95th percentile plot

95th Percentile Commentary

  • Research Question: Which metals are highest in concentration in the 95th percentile?
  • The highest concentrations this time were found for Titanium, Cerium, Barium, and Zinc.
  • Now these metals will be plotted over the year in order to spot when high values occur.

Wrangling the data for six parameters during the year

  • Define the names of the parameters and remove problematic dates (their values were NA and caused column length errors)
top_six_names <- c(
  "Zinc PM2.5 LC", "Barium PM2.5 LC", "Titanium PM2.5 LC",
  "Cerium PM2.5 LC", "Magnesium PM2.5 LC", "Copper PM2.5 LC")

dates_removed <-
  filter(
    metals_and_ions,
    metals_and_ions$Date.Local != "2021-02-03" &
      metals_and_ions$Date.Local != "2021-03-17"
  )

Wrangling data cont.

  • Use group_by and summarize functions to group the data by day and parameter name, then create a new data frame with average daily concentrations for each parameter.
summarized_df <- dates_removed %>%
  group_by(Date.Local, Parameter.Name) %>%
  summarize(average = mean(Arithmetic.Mean))

line_plot_df <- data.frame(Date = unique(summarized_df$Date.Local))

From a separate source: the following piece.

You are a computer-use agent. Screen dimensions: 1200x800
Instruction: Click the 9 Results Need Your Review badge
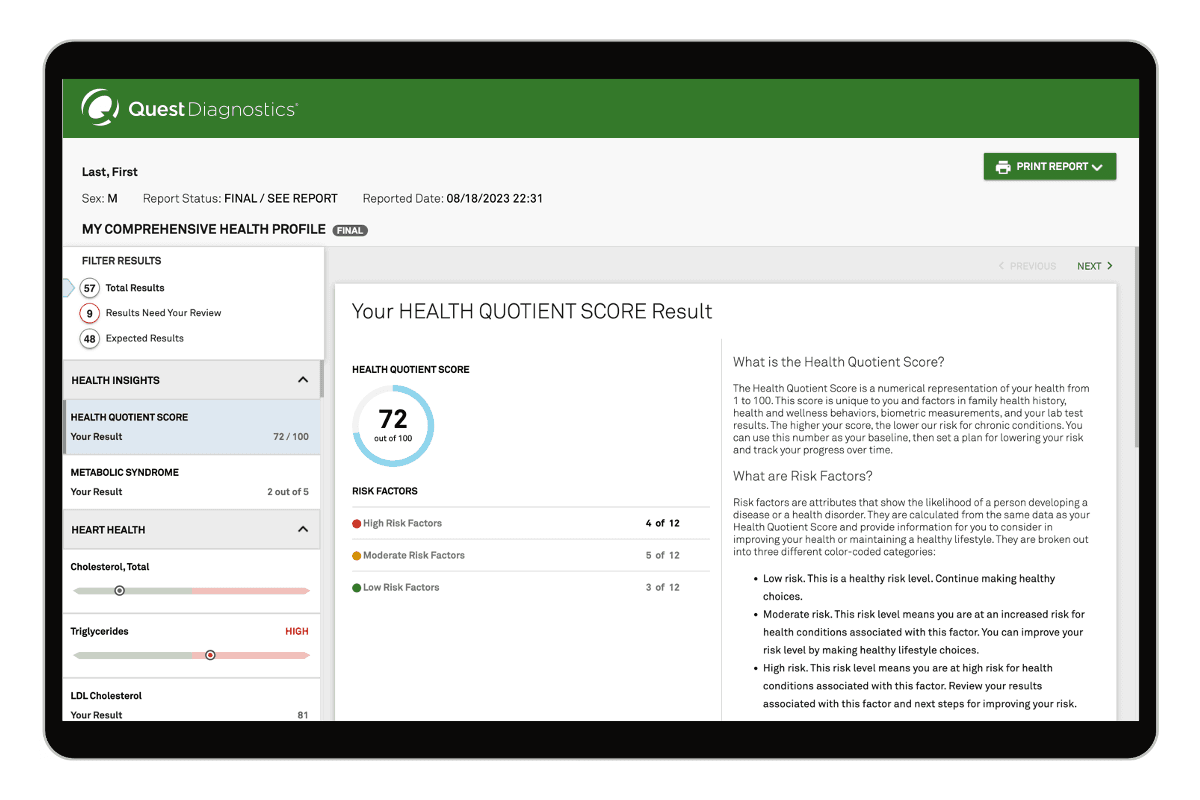point(90,312)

for (name in top_six_names) {
  column <- (filter(summarized_df, Parameter.Name == name))$average
  line_plot_df[word(name, 1)] <-
    c(column, rep(NA, nrow(line_plot_df) - length(column)))
}

Building the Plot

fig <- plot_ly(
  line_plot_df,
  x =  ~ Date,
  y =  ~ Zinc,
  name = "Zinc",
  type = "scatter",
  mode = "lines"
) %>% layout(
  title = "Concentrations of Five Metals during the Year",
  yaxis = list(range = list(0, 0.20),
               title = "Concentration (ug/cubic meter)")
)
fig <- fig %>% add_trace(y = ~ Titanium, name = "Titanium")
fig <- fig %>% add_trace(y = ~ Cerium, name = "Cerium")
fig <- fig %>% add_trace(y = ~ Magnesium, name = "Magnesium")
fig <- fig %>% add_trace(y = ~ Copper, name = "Copper")

Line Plot of Five Metals

Commentary on line plot

  • One of the most interesting findings is the huge spike near New Years and near July 4th. I would attribute this to the use of fireworks.

  • At several points, the trends for several metals match, i.e. spiking at the same time. This could be due to meteorological effects like haboobs kicking up dust and rocks into the air.

  • From what I could find, none of these heavy metals violate the EPA standards for PM2.5 air quality.

  • Concentrations for Magnesium and Titanium seem to be highest across several days during the summer, while Zinc is highest in spring. Cerium seems fairly unstable, reaching negative values frequently during the year. Copper is stable throughout the year.